A verbatim transcript of the lines below, starting at the first and ending with the one that holds "Task: Click 'Run", is what should be produced.

RECORDS SHOWN:
*** Begin section ***

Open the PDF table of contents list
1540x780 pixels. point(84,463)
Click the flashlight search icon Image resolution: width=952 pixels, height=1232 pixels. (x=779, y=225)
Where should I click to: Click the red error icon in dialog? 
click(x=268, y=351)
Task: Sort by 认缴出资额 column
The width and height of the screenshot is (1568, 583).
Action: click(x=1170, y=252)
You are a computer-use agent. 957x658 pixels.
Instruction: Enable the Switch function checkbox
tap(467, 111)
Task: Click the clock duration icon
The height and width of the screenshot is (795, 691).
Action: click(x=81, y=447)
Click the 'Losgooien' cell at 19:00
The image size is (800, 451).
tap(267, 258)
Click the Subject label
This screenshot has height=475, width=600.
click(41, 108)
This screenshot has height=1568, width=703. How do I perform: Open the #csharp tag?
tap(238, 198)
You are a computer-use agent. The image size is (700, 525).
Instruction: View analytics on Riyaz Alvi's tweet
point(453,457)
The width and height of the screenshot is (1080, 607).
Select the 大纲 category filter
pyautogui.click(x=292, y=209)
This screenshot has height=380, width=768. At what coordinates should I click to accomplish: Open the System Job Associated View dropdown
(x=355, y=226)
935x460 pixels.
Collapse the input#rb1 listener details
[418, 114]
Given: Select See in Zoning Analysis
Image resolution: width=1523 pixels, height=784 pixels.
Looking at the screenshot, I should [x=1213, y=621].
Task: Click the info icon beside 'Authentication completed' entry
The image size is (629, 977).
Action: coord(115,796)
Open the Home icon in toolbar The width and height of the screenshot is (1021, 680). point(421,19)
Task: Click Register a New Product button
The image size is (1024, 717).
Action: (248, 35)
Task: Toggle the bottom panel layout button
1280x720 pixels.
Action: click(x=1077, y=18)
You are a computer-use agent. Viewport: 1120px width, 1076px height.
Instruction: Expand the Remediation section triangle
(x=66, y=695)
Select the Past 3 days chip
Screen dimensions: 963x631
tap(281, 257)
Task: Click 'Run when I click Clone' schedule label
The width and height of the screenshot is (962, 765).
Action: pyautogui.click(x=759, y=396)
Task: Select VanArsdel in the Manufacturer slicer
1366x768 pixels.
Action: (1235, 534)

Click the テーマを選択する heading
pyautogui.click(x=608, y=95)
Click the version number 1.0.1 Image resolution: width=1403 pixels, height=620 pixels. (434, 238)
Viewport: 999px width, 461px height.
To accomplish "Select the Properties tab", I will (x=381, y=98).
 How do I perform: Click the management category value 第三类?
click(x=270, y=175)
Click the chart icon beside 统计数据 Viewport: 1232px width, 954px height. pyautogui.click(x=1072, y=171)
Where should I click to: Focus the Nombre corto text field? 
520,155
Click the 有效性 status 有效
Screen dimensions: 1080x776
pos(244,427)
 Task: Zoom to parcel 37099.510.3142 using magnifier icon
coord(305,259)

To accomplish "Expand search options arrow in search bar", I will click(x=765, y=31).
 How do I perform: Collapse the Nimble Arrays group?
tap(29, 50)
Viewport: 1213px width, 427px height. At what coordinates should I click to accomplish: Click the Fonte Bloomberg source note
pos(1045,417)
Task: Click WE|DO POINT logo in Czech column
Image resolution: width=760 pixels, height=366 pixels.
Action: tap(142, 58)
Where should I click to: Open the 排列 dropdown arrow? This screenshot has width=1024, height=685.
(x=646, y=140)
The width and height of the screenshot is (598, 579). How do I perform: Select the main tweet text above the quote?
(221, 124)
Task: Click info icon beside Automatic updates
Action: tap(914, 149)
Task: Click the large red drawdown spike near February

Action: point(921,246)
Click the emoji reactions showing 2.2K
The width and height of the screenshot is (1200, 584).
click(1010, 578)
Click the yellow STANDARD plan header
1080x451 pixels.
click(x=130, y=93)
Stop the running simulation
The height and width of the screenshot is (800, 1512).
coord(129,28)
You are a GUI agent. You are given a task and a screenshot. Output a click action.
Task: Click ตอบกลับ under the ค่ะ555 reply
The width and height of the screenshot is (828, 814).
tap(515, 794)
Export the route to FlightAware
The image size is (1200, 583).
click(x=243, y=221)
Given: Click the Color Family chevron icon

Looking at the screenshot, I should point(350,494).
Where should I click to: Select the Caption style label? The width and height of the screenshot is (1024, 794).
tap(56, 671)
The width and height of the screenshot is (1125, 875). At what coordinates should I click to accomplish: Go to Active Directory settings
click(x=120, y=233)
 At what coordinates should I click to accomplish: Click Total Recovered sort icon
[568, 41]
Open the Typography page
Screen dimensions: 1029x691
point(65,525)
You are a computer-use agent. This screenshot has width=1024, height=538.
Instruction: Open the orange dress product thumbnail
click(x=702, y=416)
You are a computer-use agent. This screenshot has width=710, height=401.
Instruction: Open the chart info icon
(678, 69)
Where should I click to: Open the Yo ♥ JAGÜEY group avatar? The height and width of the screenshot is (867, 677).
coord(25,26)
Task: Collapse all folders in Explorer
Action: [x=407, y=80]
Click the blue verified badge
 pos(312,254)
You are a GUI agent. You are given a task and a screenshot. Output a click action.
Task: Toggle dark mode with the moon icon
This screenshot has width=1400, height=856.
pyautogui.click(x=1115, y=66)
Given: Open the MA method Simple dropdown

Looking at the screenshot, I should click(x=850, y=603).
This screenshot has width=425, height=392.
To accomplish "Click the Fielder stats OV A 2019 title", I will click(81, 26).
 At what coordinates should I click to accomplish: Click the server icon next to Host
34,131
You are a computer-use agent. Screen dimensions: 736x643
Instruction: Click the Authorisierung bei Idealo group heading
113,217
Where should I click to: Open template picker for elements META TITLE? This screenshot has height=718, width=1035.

*** End section ***

THE ANSWER:
Open the PDF table of contents list
1540x780 pixels. point(84,463)
Click the flashlight search icon Image resolution: width=952 pixels, height=1232 pixels. (x=779, y=225)
Where should I click to: Click the red error icon in dialog? 
click(x=268, y=351)
Task: Sort by 认缴出资额 column
The width and height of the screenshot is (1568, 583).
Action: click(x=1170, y=252)
You are a computer-use agent. 957x658 pixels.
Instruction: Enable the Switch function checkbox
tap(467, 111)
Task: Click the clock duration icon
The height and width of the screenshot is (795, 691).
Action: click(x=81, y=447)
Click the 'Losgooien' cell at 19:00
The image size is (800, 451).
tap(267, 258)
Click the Subject label
This screenshot has height=475, width=600.
click(41, 108)
This screenshot has height=1568, width=703. How do I perform: Open the #csharp tag?
tap(238, 198)
You are a computer-use agent. The image size is (700, 525).
Instruction: View analytics on Riyaz Alvi's tweet
point(453,457)
The width and height of the screenshot is (1080, 607).
Select the 大纲 category filter
pyautogui.click(x=292, y=209)
This screenshot has height=380, width=768. At what coordinates should I click to accomplish: Open the System Job Associated View dropdown
(x=355, y=226)
935x460 pixels.
Collapse the input#rb1 listener details
[418, 114]
Given: Select See in Zoning Analysis
Image resolution: width=1523 pixels, height=784 pixels.
Looking at the screenshot, I should [x=1213, y=621].
Task: Click the info icon beside 'Authentication completed' entry
The image size is (629, 977).
Action: coord(115,796)
Open the Home icon in toolbar The width and height of the screenshot is (1021, 680). point(421,19)
Task: Click Register a New Product button
The image size is (1024, 717).
Action: (248, 35)
Task: Toggle the bottom panel layout button
1280x720 pixels.
Action: click(x=1077, y=18)
You are a computer-use agent. Viewport: 1120px width, 1076px height.
Instruction: Expand the Remediation section triangle
(x=66, y=695)
Select the Past 3 days chip
Screen dimensions: 963x631
tap(281, 257)
Task: Click 'Run when I click Clone' schedule label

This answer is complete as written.